EXERCISE DIRECTIONS: Pull out every line below that contains the word "will".

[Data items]
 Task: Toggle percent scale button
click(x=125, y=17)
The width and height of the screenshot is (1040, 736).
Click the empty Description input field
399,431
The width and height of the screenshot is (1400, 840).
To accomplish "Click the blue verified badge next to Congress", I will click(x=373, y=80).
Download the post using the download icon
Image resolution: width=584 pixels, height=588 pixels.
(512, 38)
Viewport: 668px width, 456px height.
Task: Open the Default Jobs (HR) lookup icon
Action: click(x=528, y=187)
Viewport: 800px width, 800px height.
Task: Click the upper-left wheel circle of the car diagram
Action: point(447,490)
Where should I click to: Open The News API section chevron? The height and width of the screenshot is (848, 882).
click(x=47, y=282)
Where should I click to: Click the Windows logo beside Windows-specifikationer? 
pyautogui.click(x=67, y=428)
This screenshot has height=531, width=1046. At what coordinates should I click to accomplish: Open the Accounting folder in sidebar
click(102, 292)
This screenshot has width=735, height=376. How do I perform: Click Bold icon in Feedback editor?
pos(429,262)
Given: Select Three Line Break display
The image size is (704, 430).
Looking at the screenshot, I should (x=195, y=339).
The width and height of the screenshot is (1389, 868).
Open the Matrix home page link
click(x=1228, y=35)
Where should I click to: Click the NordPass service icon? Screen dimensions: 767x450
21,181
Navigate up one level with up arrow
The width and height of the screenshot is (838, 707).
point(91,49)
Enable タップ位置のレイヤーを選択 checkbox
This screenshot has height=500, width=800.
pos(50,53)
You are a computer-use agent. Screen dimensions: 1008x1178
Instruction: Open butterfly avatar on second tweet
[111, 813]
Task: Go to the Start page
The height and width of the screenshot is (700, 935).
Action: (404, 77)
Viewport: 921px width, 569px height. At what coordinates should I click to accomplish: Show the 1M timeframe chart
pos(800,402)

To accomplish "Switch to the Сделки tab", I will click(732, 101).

RESULT:
To accomplish "Click the blue verified badge next to Congress", I will click(x=373, y=80).
To accomplish "Switch to the Сделки tab", I will click(732, 101).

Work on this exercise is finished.